Activity list:
- A) Translate this sentence from the article on the gender dysphoria ruling into Spanish: "The federal bench, however, hasn't been unanimous on gender dysphoria and the ADA."
- B) Carry the article on the gender dysphoria ruling forward from its final sentence.

Williams sued under Title II of the ADA, which applies to disability discrimination in the provision of government services. People with disabilities that are recognized by the ADA get the full protection of the law, which also covers employment and access to public facilities.
Williams also alleged violations of the Rehabilitation Act, which prohibits disability bias in the federal sector and uses the ADA’s definition of disability.
‘Heed This Trend’
The decision on gender dysphoria “will provide critical protections for trans and nonbinary people in the workplace and elsewhere,” Jocelyn Samuels, a Democratic member of the Equal Employment Opportunity Commission, said in a tweet.
The ruling is binding law within the Fourth Circuit, which covers North Carolina, Virginia, Maryland, South Carolina, and West Virginia. It also follows a trend—the Fourth Circuit cited five district court rulings from other circuits that reached the same conclusion.
“Employers are wise to heed this trend, recognizing that the best practice is to engage in a robust interactive process with employees to determine whether reasonable accommodations are appropriate in these situations to help the employee perform their job,” said Jeff Nowak, a management-side attorney at Littler Mendelson PC.
The federal bench, however, hasn’t been unanimous on gender dysphoria and the ADA. The Fourth Circuit ruling was divided, with Trump-appointed Judge A. Marvin Quattlebaum Jr. dissenting.
There’s also disagreement at the trial court level. US District Judge C. Lynwood Smith Jr., a Clinton appointee, ruled in 2019 that the ADA excludes gender dysphoria.
“Eventually, we might see a circuit split develop,” said Nicole Buonocore Porter, director of Chicago-Kent College of Law’s Institute for Law and the Workplace.
Evidence of Animus
The debate over whether gender dysphoria is covered under the ADA centers on the law’s section excluding gender identity disorder, along with “transvestism, transsexualism, pedophilia, exhibitionism, voyeurism,” and “other sexual behavior disorders.”
The Fourth Circuit distinguished between gender identity disorder, which the American Psychiatric Association removed from the Diagnostic and Statistical Manual of Mental Disorders, and gender dysphoria, which wasn’t acknowledged by the medical community when the ADA was passed and was added to the fifth edition of the DSM in place of gender identity disorder.

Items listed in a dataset
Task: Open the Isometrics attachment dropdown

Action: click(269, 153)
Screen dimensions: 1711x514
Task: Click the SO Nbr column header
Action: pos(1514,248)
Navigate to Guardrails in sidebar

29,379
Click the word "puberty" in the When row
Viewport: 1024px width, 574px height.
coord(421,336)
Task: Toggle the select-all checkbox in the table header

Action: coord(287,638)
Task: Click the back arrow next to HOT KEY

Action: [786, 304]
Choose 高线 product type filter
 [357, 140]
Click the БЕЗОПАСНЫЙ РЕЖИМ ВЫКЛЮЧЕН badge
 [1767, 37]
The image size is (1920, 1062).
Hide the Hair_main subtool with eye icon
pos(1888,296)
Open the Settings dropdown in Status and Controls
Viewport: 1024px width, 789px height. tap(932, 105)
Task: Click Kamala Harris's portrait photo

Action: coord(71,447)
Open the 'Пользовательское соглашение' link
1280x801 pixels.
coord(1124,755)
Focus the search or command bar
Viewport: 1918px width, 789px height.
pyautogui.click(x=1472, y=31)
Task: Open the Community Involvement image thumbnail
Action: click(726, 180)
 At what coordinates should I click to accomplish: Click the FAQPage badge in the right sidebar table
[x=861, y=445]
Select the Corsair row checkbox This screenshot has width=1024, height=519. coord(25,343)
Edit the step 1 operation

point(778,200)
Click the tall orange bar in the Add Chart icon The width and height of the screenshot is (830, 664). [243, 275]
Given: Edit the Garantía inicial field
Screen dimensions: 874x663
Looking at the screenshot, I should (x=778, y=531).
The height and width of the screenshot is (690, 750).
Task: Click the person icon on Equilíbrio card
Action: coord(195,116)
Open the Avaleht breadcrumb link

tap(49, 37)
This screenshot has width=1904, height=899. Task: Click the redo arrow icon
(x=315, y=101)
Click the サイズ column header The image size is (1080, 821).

Your responses:
- A) Sin embargo, los tribunales federales no han sido unánimes en cuanto a la disforia de género y la ADA.

- B)
“Put simply, while the older DSM pathologized the very existence of transgender people, the recent DSM-5’s diagnosis of gender dysphoria takes as a given that being transgender is not a disability and affirms that a transgender person’s medical needs are just as deserving of treatment and protection as anyone else’s,” Judge Diana Gribbon Motz, a Clinton appointee, wrote for the court.
The Fourth Circuit said if there was any doubt about whether the ADA excludes gender dysphoria, the court would rule that it doesn’t in order to avoid the “serious constitutional question” of whether the law’s exception violates the Equal Protection Clause of the 14th Amendment.
There’s clear evidence of anti-transgender animus in the exception itself, which likens being transgender to being a pedophile, and in the legislative history, which includes senators making harsh moral judgments against transgender people, the court said.
The open anti-transgender bigotry in the ADA exception’s legislative history is clearer than whether gender identity disorder encompasses gender dysphoria, said Ruth Colker, a professor of constitutional law and disability discrimination at Ohio State University.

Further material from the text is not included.